[[ Supplied text open ]]
Page 38 - DIY Investor Magazine | Issue 30
P. 38

We recently increased our holdings in some of the best-performing funds in our demonstration portfolios, Tugboat and Ocean Liner.
To control overall volatility of the portfolios, most of our investments are in the slower, steadier sectors, with only a smaller amount in racier funds.
Our ‘Slow Ahead’ Group is made up of funds from the following sectors:
• Sterling High Yield Bonds
• Sterling Strategic Bonds
• Sterling Corporate Bonds
• Mixed Investment 0-35% Shares
• Mixed Investment 20-60% Shares
• Mixed Investment 40-85% Shares
• Targeted Absolute Returns
Since the 2020 market crash, the leading sector based on its four-week return has been Mixed Investment 40-85% Shares. Sterling High Yield has also featured, mainly when equity markets have temporarily faltered; the last time was in June when we bought Schroder High Yield Opportunities fund.
[[ Supplied text closed ]]
» Activity 1
According to the magazine page, which sector has led on four-week return since the 2020 market crash?
» Activity 2
Print the stretch of the magazine page from "Page 38 - DIY" through "in racier funds.".
» Activity 3
Why, according to the magazine page, are most of the portfolio investments placed in the slower, steadier sectors?
Rely only on the magazine page for your answers.
[[ Data extracts open ]]
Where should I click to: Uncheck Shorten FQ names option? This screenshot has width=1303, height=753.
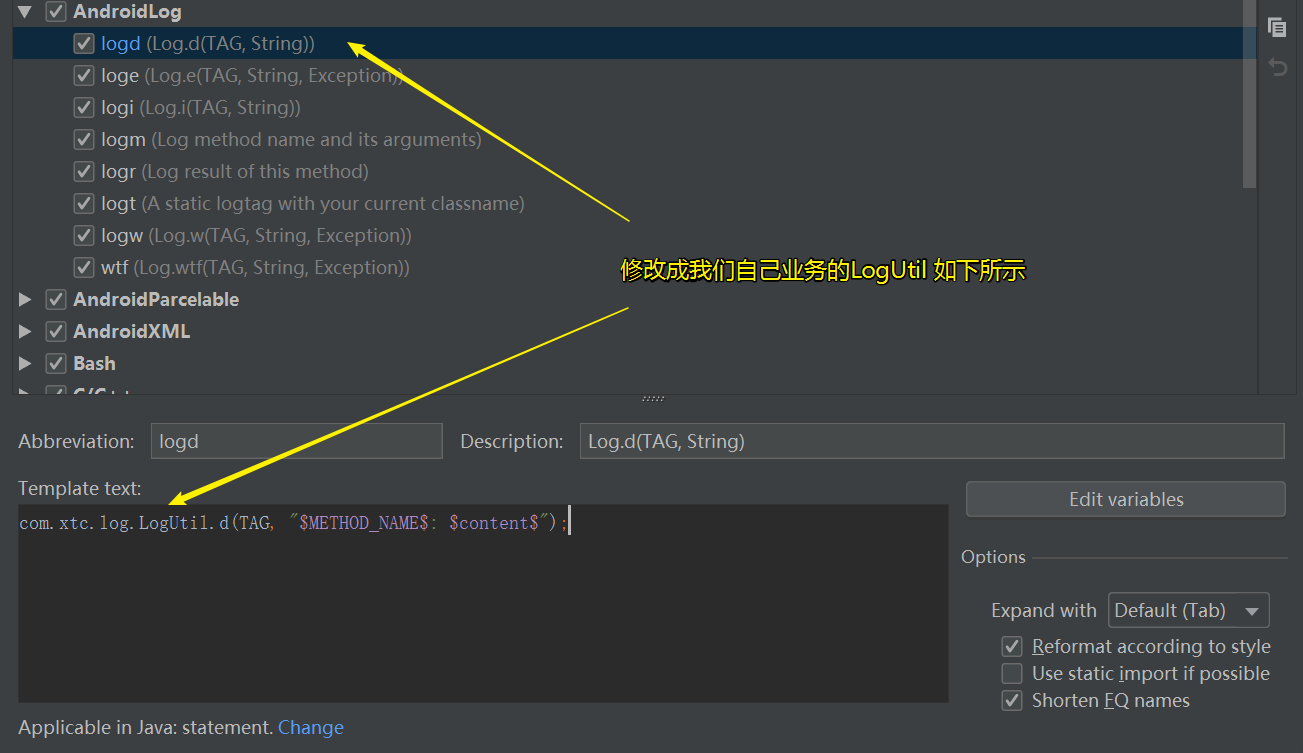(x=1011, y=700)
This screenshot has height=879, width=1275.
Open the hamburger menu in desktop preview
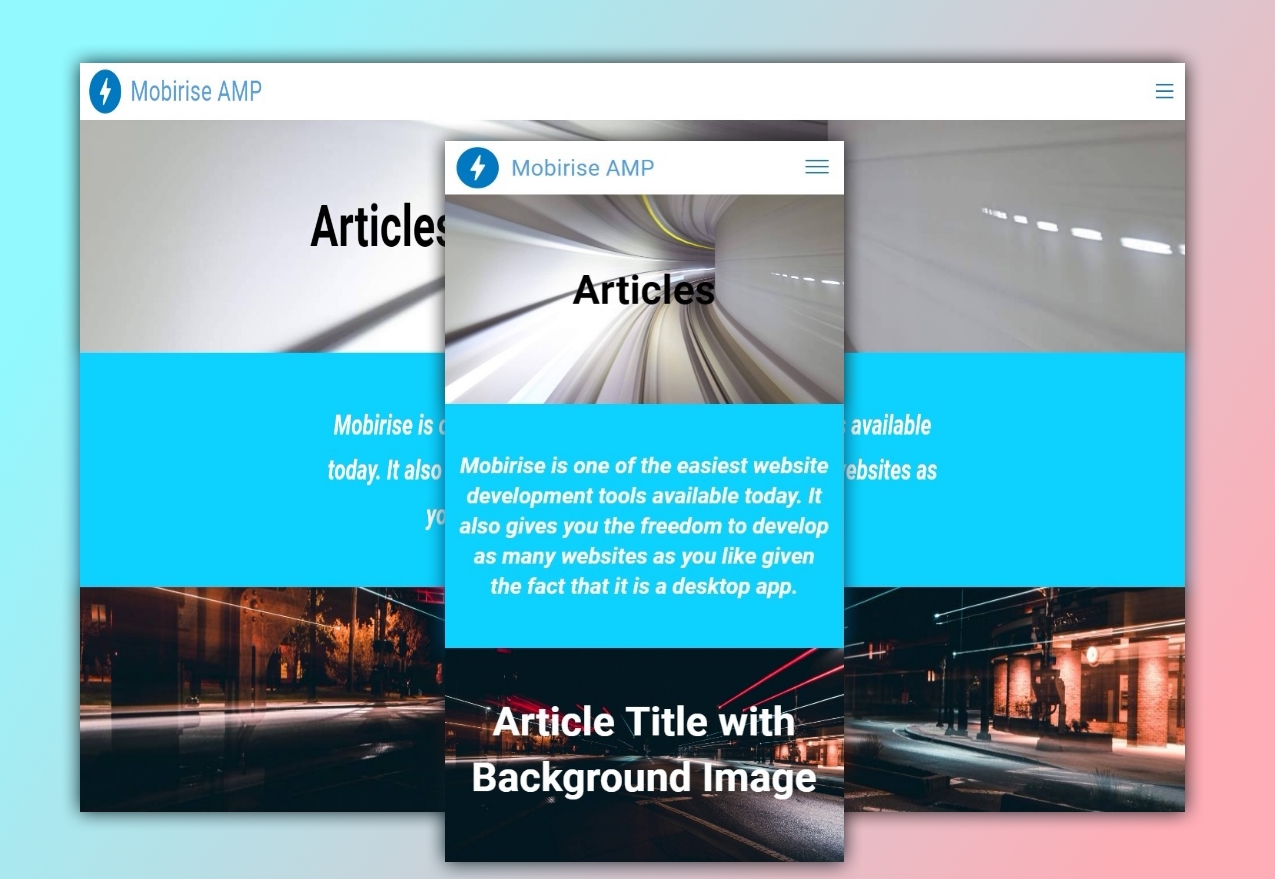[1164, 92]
[[ Data extracts closed ]]
» Response box 1
Mixed Investment 40-85% Shares.

» Response box 2
Page 38 - DIY Investor Magazine | Issue 30
P. 38

We recently increased our holdings in some of the best-performing funds in our demonstration portfolios, Tugboat and Ocean Liner.
To control overall volatility of the portfolios, most of our investments are in the slower, steadier sectors, with only a smaller amount in racier funds.

» Response box 3
Most investments are kept in the slower, steadier sectors, with only a smaller amount in racier funds, to control the overall volatility of the portfolios.